(Stored records)
>>>>>

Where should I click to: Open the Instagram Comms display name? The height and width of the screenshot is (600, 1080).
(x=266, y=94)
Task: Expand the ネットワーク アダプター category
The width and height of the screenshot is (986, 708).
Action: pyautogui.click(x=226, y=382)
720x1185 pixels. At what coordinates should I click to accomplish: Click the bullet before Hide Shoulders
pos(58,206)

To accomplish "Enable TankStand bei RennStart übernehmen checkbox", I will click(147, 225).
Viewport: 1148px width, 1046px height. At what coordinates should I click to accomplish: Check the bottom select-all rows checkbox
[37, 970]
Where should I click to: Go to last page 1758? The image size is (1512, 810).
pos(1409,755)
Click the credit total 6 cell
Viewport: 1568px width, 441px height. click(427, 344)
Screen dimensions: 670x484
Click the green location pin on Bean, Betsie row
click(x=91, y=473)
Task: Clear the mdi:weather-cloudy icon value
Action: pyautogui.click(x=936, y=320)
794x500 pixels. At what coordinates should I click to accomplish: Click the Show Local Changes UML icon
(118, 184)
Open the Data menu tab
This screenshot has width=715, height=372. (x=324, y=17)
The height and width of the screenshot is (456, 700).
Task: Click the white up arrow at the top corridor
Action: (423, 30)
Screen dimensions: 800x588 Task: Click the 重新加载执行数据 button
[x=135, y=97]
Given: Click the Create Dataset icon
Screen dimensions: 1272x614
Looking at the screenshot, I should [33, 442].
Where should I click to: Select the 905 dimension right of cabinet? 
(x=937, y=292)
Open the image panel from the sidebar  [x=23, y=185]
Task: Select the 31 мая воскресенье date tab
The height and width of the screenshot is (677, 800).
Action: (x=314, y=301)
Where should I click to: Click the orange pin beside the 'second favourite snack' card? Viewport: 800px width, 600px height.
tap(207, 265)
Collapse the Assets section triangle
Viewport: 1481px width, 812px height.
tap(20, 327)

<<<<<

#### What the task asks:
All that is wanted is the lines from the one containing "The height and width of the screenshot is (677, 800)." through the last line of the records, restated word for word.

#### Written reply:
The height and width of the screenshot is (677, 800).
Action: (x=314, y=301)
Where should I click to: Click the orange pin beside the 'second favourite snack' card? Viewport: 800px width, 600px height.
tap(207, 265)
Collapse the Assets section triangle
Viewport: 1481px width, 812px height.
tap(20, 327)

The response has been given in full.